[Data items]
:::::

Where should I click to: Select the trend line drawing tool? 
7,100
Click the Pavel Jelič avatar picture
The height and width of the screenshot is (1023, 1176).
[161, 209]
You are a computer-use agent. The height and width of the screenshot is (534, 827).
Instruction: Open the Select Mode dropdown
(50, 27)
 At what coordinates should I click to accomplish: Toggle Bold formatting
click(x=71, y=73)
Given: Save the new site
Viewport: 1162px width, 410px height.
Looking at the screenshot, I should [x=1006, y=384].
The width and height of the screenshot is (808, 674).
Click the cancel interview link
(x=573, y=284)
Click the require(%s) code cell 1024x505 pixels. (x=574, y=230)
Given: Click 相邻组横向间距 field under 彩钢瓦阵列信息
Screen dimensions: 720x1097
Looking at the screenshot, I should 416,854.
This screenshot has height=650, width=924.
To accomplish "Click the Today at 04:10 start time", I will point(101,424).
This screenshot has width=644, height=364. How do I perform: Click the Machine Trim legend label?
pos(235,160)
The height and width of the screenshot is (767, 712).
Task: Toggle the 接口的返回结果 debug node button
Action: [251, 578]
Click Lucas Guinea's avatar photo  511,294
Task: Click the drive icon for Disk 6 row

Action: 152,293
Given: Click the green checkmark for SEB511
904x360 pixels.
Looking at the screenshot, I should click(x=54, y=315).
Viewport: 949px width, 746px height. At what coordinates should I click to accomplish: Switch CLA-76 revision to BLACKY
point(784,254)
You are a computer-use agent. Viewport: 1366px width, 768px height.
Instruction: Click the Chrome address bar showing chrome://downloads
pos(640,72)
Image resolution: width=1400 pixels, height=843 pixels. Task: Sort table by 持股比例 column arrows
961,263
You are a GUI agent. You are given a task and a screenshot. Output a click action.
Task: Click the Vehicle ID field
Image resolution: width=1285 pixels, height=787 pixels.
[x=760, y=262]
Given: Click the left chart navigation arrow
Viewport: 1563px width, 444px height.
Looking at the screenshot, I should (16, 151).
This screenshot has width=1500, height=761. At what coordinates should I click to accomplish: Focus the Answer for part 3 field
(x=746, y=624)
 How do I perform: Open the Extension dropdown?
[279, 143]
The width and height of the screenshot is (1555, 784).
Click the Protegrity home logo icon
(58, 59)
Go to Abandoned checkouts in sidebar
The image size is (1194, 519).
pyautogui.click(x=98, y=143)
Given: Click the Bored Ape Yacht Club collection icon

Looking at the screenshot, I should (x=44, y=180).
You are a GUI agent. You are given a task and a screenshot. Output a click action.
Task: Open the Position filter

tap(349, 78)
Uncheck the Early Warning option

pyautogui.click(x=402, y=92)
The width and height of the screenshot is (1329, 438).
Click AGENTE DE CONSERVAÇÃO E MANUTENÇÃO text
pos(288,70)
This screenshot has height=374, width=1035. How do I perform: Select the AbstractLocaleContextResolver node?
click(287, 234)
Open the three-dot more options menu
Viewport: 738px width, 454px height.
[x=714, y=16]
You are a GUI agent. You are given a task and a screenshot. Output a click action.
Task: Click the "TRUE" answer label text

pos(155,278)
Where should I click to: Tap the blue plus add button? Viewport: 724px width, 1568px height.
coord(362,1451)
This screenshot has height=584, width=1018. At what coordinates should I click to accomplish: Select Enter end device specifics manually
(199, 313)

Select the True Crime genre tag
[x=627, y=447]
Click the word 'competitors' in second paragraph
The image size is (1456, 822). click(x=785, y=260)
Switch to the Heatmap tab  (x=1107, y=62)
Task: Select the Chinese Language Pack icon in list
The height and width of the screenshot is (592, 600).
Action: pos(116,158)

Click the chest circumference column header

:::::

**Work item**
The records above are to be given again in full, word for word.

**Answer to this task**
Where should I click to: Select the trend line drawing tool? 
7,100
Click the Pavel Jelič avatar picture
The height and width of the screenshot is (1023, 1176).
[161, 209]
You are a computer-use agent. The height and width of the screenshot is (534, 827).
Instruction: Open the Select Mode dropdown
(50, 27)
 At what coordinates should I click to accomplish: Toggle Bold formatting
click(x=71, y=73)
Given: Save the new site
Viewport: 1162px width, 410px height.
Looking at the screenshot, I should [x=1006, y=384].
The width and height of the screenshot is (808, 674).
Click the cancel interview link
(x=573, y=284)
Click the require(%s) code cell 1024x505 pixels. (x=574, y=230)
Given: Click 相邻组横向间距 field under 彩钢瓦阵列信息
Screen dimensions: 720x1097
Looking at the screenshot, I should 416,854.
This screenshot has height=650, width=924.
To accomplish "Click the Today at 04:10 start time", I will point(101,424).
This screenshot has width=644, height=364. How do I perform: Click the Machine Trim legend label?
pos(235,160)
The height and width of the screenshot is (767, 712).
Task: Toggle the 接口的返回结果 debug node button
Action: [251, 578]
Click Lucas Guinea's avatar photo  511,294
Task: Click the drive icon for Disk 6 row

Action: 152,293
Given: Click the green checkmark for SEB511
904x360 pixels.
Looking at the screenshot, I should click(x=54, y=315).
Viewport: 949px width, 746px height. At what coordinates should I click to accomplish: Switch CLA-76 revision to BLACKY
point(784,254)
You are a computer-use agent. Viewport: 1366px width, 768px height.
Instruction: Click the Chrome address bar showing chrome://downloads
pos(640,72)
Image resolution: width=1400 pixels, height=843 pixels. Task: Sort table by 持股比例 column arrows
961,263
You are a GUI agent. You are given a task and a screenshot. Output a click action.
Task: Click the Vehicle ID field
Image resolution: width=1285 pixels, height=787 pixels.
[x=760, y=262]
Given: Click the left chart navigation arrow
Viewport: 1563px width, 444px height.
Looking at the screenshot, I should (16, 151).
This screenshot has width=1500, height=761. At what coordinates should I click to accomplish: Focus the Answer for part 3 field
(x=746, y=624)
 How do I perform: Open the Extension dropdown?
[279, 143]
The width and height of the screenshot is (1555, 784).
Click the Protegrity home logo icon
(58, 59)
Go to Abandoned checkouts in sidebar
The image size is (1194, 519).
pyautogui.click(x=98, y=143)
Given: Click the Bored Ape Yacht Club collection icon

Looking at the screenshot, I should (x=44, y=180).
You are a GUI agent. You are given a task and a screenshot. Output a click action.
Task: Open the Position filter

tap(349, 78)
Uncheck the Early Warning option

pyautogui.click(x=402, y=92)
The width and height of the screenshot is (1329, 438).
Click AGENTE DE CONSERVAÇÃO E MANUTENÇÃO text
pos(288,70)
This screenshot has height=374, width=1035. How do I perform: Select the AbstractLocaleContextResolver node?
click(287, 234)
Open the three-dot more options menu
Viewport: 738px width, 454px height.
[x=714, y=16]
You are a GUI agent. You are given a task and a screenshot. Output a click action.
Task: Click the "TRUE" answer label text

pos(155,278)
Where should I click to: Tap the blue plus add button? Viewport: 724px width, 1568px height.
coord(362,1451)
This screenshot has height=584, width=1018. At what coordinates should I click to accomplish: Select Enter end device specifics manually
(199, 313)

Select the True Crime genre tag
[x=627, y=447]
Click the word 'competitors' in second paragraph
The image size is (1456, 822). click(x=785, y=260)
Switch to the Heatmap tab  (x=1107, y=62)
Task: Select the Chinese Language Pack icon in list
The height and width of the screenshot is (592, 600).
Action: pos(116,158)

Click the chest circumference column header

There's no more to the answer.